▶ Written exercise
Update the items below so that every instance of "Locate an element on the screen" reads "Find an element on the screen", leaving everything else unchanged.

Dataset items
____

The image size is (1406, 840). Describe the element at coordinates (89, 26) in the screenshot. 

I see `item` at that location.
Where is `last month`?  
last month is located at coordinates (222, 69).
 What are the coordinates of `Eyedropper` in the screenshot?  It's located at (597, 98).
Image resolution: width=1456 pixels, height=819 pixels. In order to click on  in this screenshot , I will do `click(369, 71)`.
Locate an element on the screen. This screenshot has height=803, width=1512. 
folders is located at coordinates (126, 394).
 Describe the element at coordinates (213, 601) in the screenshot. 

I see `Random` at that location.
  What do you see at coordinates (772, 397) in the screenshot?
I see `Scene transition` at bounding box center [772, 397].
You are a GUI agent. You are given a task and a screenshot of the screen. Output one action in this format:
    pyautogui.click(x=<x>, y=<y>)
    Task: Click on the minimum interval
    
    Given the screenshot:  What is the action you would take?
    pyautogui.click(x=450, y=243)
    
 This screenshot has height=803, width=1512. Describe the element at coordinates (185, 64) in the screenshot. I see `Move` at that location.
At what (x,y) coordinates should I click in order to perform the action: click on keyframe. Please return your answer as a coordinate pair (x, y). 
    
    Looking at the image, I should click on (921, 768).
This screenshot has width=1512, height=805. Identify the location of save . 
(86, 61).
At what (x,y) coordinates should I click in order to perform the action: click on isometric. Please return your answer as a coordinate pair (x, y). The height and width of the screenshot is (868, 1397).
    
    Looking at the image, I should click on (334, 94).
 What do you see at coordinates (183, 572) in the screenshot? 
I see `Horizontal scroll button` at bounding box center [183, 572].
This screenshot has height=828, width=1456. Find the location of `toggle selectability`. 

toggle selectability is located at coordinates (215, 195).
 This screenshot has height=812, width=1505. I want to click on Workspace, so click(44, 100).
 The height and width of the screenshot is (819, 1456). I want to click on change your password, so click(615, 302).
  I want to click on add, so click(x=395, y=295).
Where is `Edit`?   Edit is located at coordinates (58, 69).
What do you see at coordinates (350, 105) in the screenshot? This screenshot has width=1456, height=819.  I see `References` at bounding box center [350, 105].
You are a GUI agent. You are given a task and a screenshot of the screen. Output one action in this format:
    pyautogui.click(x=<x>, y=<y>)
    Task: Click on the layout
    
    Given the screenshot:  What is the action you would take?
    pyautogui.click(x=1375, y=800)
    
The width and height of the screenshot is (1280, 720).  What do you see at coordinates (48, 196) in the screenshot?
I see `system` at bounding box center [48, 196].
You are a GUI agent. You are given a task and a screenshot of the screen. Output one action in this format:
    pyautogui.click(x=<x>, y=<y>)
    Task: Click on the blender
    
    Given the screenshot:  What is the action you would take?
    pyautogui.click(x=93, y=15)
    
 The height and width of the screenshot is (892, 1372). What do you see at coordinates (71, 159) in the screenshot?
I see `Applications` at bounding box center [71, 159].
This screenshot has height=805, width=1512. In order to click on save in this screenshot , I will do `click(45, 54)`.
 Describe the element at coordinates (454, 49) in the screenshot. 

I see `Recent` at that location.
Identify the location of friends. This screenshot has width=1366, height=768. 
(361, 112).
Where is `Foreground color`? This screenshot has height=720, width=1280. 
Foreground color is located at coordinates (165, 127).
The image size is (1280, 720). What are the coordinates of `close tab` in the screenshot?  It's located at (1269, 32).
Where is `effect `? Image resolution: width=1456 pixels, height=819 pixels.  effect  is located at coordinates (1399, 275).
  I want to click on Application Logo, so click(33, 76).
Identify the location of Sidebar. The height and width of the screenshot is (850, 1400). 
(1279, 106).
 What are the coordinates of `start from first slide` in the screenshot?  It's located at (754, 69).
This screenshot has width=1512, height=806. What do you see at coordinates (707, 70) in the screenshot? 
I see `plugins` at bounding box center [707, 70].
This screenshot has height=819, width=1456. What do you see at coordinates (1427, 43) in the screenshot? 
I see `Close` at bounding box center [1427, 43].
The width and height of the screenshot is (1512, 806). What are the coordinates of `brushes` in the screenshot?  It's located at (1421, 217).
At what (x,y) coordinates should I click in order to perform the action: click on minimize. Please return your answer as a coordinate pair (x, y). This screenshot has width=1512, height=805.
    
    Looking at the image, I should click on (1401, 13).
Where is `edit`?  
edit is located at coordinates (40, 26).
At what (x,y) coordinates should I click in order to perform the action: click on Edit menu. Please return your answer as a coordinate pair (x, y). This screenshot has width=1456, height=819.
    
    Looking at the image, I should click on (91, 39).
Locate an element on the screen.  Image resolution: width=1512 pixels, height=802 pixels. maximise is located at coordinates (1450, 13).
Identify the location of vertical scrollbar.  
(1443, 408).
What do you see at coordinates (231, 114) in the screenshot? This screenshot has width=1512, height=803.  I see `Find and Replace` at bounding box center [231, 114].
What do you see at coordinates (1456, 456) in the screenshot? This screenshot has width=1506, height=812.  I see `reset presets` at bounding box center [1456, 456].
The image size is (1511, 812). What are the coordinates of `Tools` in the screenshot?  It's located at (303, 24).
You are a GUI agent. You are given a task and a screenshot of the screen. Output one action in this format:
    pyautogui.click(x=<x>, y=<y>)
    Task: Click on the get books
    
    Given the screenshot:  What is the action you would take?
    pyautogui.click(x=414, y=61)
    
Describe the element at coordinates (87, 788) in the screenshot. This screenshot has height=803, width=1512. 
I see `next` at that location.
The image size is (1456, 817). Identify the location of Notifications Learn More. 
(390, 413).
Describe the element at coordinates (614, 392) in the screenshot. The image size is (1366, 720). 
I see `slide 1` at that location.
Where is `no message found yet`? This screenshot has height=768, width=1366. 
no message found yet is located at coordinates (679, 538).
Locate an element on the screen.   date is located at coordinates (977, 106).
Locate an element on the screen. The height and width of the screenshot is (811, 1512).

____

▶ Finished answer
The image size is (1406, 840). Describe the element at coordinates (89, 26) in the screenshot. 

I see `item` at that location.
Where is `last month`?  
last month is located at coordinates (222, 69).
 What are the coordinates of `Eyedropper` in the screenshot?  It's located at (597, 98).
Image resolution: width=1456 pixels, height=819 pixels. In order to click on  in this screenshot , I will do `click(369, 71)`.
Find an element on the screen. This screenshot has height=803, width=1512. 
folders is located at coordinates (126, 394).
 Describe the element at coordinates (213, 601) in the screenshot. 

I see `Random` at that location.
  What do you see at coordinates (772, 397) in the screenshot?
I see `Scene transition` at bounding box center [772, 397].
You are a GUI agent. You are given a task and a screenshot of the screen. Output one action in this format:
    pyautogui.click(x=<x>, y=<y>)
    Task: Click on the minimum interval
    
    Given the screenshot:  What is the action you would take?
    pyautogui.click(x=450, y=243)
    
 This screenshot has height=803, width=1512. Describe the element at coordinates (185, 64) in the screenshot. I see `Move` at that location.
At what (x,y) coordinates should I click in order to perform the action: click on keyframe. Please return your answer as a coordinate pair (x, y). 
    
    Looking at the image, I should click on (921, 768).
This screenshot has width=1512, height=805. Identify the location of save . 
(86, 61).
At what (x,y) coordinates should I click in order to perform the action: click on isometric. Please return your answer as a coordinate pair (x, y). The height and width of the screenshot is (868, 1397).
    
    Looking at the image, I should click on (334, 94).
 What do you see at coordinates (183, 572) in the screenshot? 
I see `Horizontal scroll button` at bounding box center [183, 572].
This screenshot has height=828, width=1456. Find the location of `toggle selectability`. 

toggle selectability is located at coordinates (215, 195).
 This screenshot has height=812, width=1505. I want to click on Workspace, so click(44, 100).
 The height and width of the screenshot is (819, 1456). I want to click on change your password, so click(615, 302).
  I want to click on add, so click(x=395, y=295).
Where is `Edit`?   Edit is located at coordinates (58, 69).
What do you see at coordinates (350, 105) in the screenshot? This screenshot has width=1456, height=819.  I see `References` at bounding box center [350, 105].
You are a GUI agent. You are given a task and a screenshot of the screen. Output one action in this format:
    pyautogui.click(x=<x>, y=<y>)
    Task: Click on the layout
    
    Given the screenshot:  What is the action you would take?
    pyautogui.click(x=1375, y=800)
    
The width and height of the screenshot is (1280, 720).  What do you see at coordinates (48, 196) in the screenshot?
I see `system` at bounding box center [48, 196].
You are a GUI agent. You are given a task and a screenshot of the screen. Output one action in this format:
    pyautogui.click(x=<x>, y=<y>)
    Task: Click on the blender
    
    Given the screenshot:  What is the action you would take?
    pyautogui.click(x=93, y=15)
    
 The height and width of the screenshot is (892, 1372). What do you see at coordinates (71, 159) in the screenshot?
I see `Applications` at bounding box center [71, 159].
This screenshot has height=805, width=1512. In order to click on save in this screenshot , I will do `click(45, 54)`.
 Describe the element at coordinates (454, 49) in the screenshot. 

I see `Recent` at that location.
Identify the location of friends. This screenshot has width=1366, height=768. 
(361, 112).
Where is `Foreground color`? This screenshot has height=720, width=1280. 
Foreground color is located at coordinates (165, 127).
The image size is (1280, 720). What are the coordinates of `close tab` in the screenshot?  It's located at (1269, 32).
Where is `effect `? Image resolution: width=1456 pixels, height=819 pixels.  effect  is located at coordinates (1399, 275).
  I want to click on Application Logo, so click(33, 76).
Identify the location of Sidebar. The height and width of the screenshot is (850, 1400). 
(1279, 106).
 What are the coordinates of `start from first slide` in the screenshot?  It's located at (754, 69).
This screenshot has width=1512, height=806. What do you see at coordinates (707, 70) in the screenshot? 
I see `plugins` at bounding box center [707, 70].
This screenshot has height=819, width=1456. What do you see at coordinates (1427, 43) in the screenshot? 
I see `Close` at bounding box center [1427, 43].
The width and height of the screenshot is (1512, 806). What are the coordinates of `brushes` in the screenshot?  It's located at (1421, 217).
At what (x,y) coordinates should I click in order to perform the action: click on minimize. Please return your answer as a coordinate pair (x, y). This screenshot has width=1512, height=805.
    
    Looking at the image, I should click on (1401, 13).
Where is `edit`?  
edit is located at coordinates (40, 26).
At what (x,y) coordinates should I click in order to perform the action: click on Edit menu. Please return your answer as a coordinate pair (x, y). This screenshot has width=1456, height=819.
    
    Looking at the image, I should click on (91, 39).
Find an element on the screen.  Image resolution: width=1512 pixels, height=802 pixels. maximise is located at coordinates (1450, 13).
Identify the location of vertical scrollbar.  
(1443, 408).
What do you see at coordinates (231, 114) in the screenshot? This screenshot has width=1512, height=803.  I see `Find and Replace` at bounding box center [231, 114].
What do you see at coordinates (1456, 456) in the screenshot? This screenshot has width=1506, height=812.  I see `reset presets` at bounding box center [1456, 456].
The image size is (1511, 812). What are the coordinates of `Tools` in the screenshot?  It's located at (303, 24).
You are a GUI agent. You are given a task and a screenshot of the screen. Output one action in this format:
    pyautogui.click(x=<x>, y=<y>)
    Task: Click on the get books
    
    Given the screenshot:  What is the action you would take?
    pyautogui.click(x=414, y=61)
    
Describe the element at coordinates (87, 788) in the screenshot. This screenshot has height=803, width=1512. 
I see `next` at that location.
The image size is (1456, 817). Identify the location of Notifications Learn More. 
(390, 413).
Describe the element at coordinates (614, 392) in the screenshot. The image size is (1366, 720). 
I see `slide 1` at that location.
Where is `no message found yet`? This screenshot has height=768, width=1366. 
no message found yet is located at coordinates (679, 538).
Find an element on the screen.   date is located at coordinates (977, 106).
Find an element on the screen. The height and width of the screenshot is (811, 1512).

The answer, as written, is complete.